Colstrip: What Do The Owners Of A Massive Power Plant Owe The Society That’s Been Built Around It?
If you want to visit Ground Zero in the intra-GOP debate about what private businesses owe the society that has been built around them, look no further than Montana’s Senate Bill 338.
It specifies that when a coal plant above a certain size in Montana closes, as two units of the Colstrip Generating Station in southeastern Montana are expected to do no later than July 2022, the plant owner has to pay for decommissioning costs. Ordinary enough, right? Well, sort of—we expect heavy industry to clean up after itself. But those “decommissioning costs,” as the legislation defines them, do not just include demolishing the facility.
When the Colstrip station closes, barring a miracle, the community is going to become a shell of its former self. The power plant’s place in that community makes Malmstrom Air Force Base’s place in Great Falls look small. A plant closure means an instant reduction in property values, a cost shift to the remaining taxpayers in the county, and a lot of stranded assets in the form of local government projects that still have outstanding balances on their bond arrangements. The cost of all of these consequences of the plant closure are things the legislation includes within its definition of “decommissioning costs.” In other words, if the legislation becomes law, the power plant owners will have, among other things, the obligation to pay out howeowners and small businesses who find themselves underwater in their mortgages.
If those coal plants stay open longer, then they get a break from paying this bill, on the theory that their continued employment of locals and continued tax payments reduce the burden that the plant closure will transfer to others.
The Great Falls Tribune reported out a specific price tag to this legislation. But the actual numbers are not specified anywhere in the legislation, and would be subject to a process where people could submit their claims to a state agency, the Department of Environmental Quality, that’d adjudicate the total amount of “decommissioning costs.”
There are good arguments on both sides of the legislation.
On the one hand, this bill is a big intervention in the affairs of “private” business. Don’t power plant owners have enough regulatory burden without further legislation requiring “exit fee” payments? Didn’t the workers at Colstrip understand that they were working in and living in an economy with one big fish, and that their property values, their livelihoods, and their schools would all be worse off when that employer decided to pick up and go? Maybe. Laissez-faire.
On the other hand, this is a power plant that isn’t really closing because of the “free market.” It is much more like the decision the government makes with respect to a big employer like… Malmstrom. The proximate cause of the plant closure is environmentalist pressure in Washington (both of them – D.C. and State).

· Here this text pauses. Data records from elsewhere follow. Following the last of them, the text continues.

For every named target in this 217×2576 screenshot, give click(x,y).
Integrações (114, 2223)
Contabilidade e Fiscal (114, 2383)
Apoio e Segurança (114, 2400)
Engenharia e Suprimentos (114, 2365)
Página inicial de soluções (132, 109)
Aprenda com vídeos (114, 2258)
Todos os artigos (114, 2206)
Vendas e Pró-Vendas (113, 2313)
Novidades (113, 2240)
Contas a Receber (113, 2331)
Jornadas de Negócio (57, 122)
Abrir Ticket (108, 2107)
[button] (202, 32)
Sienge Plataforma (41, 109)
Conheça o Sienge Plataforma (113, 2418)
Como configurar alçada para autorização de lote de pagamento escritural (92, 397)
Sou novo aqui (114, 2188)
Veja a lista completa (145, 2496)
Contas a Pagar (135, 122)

Up until just a year ago, one of the Colstrip plant owners, Puget Sound Energy, which is the electric utility for the metro Seattle area, was singing its praises, suggesting it was one of its cheapest resources. That ended the day when the Sierra Club and Puget, and also Talen Energy, signed an agreement to close Units 1 and 2 of the facility by mid-2022 instead of facing further litigation over ash ponds near the property. For companies like Puget Sound Energy, that’s all fine. They stand to get all the money they need to close and all the money the need to build a new power plant, likely a gas plant and a wind farm in Washington State, to replace the power supply. That’s because they’re a regulated utility. (Talen, meanwhile, is a so-called merchant utility. It doesn’t have a captive set of ratepayers to charge its expenses; its revenues are subject to the open market’s prices for energy, although these prices themselves are the function of a glut of oversupply that has resulted from other government policies.)
So here’s the question: When a regulated utility gets co-opted to do something that is not economic, all with the assurance that the utility is going to be made whole by the same politicians who pressured them to close it, then what is the “free market” response from Montana legislators? To do nothing? That might just make you a quiet partner of Washington politics.

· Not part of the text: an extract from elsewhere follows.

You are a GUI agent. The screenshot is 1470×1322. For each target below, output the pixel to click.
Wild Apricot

There’s peril in this for the Montana left too. It was the Montana Environmental Information Center (the Sierra Club’s local branch) that filed the litigation that is resulting in the closure of Units 1 & 2 of Colstrip. Does the Sierra Club want to give the workers there a fair shake – or not? If they don’t give a fair deal to those workers, “MEIC” and “Sierra Club” are going to be remembered forever as the names that, in the eyes of those workers, ruined their lives.
This bill could be a loser or a winner. The politics aren’t clear on it. Labor Democrats probably will love it, some of the environmentalist D’s might hate it. For Republicans, SB 338 might be a litmus test for who in the Montana GOP is a “Trump Republican” and who is not. Trump, of course, has been fully willing to intervene in these situations, using the powers of the state, or at least his suggestion of them, to save jobs and promote local economies. Will Montana’s legislative Republicans do the same?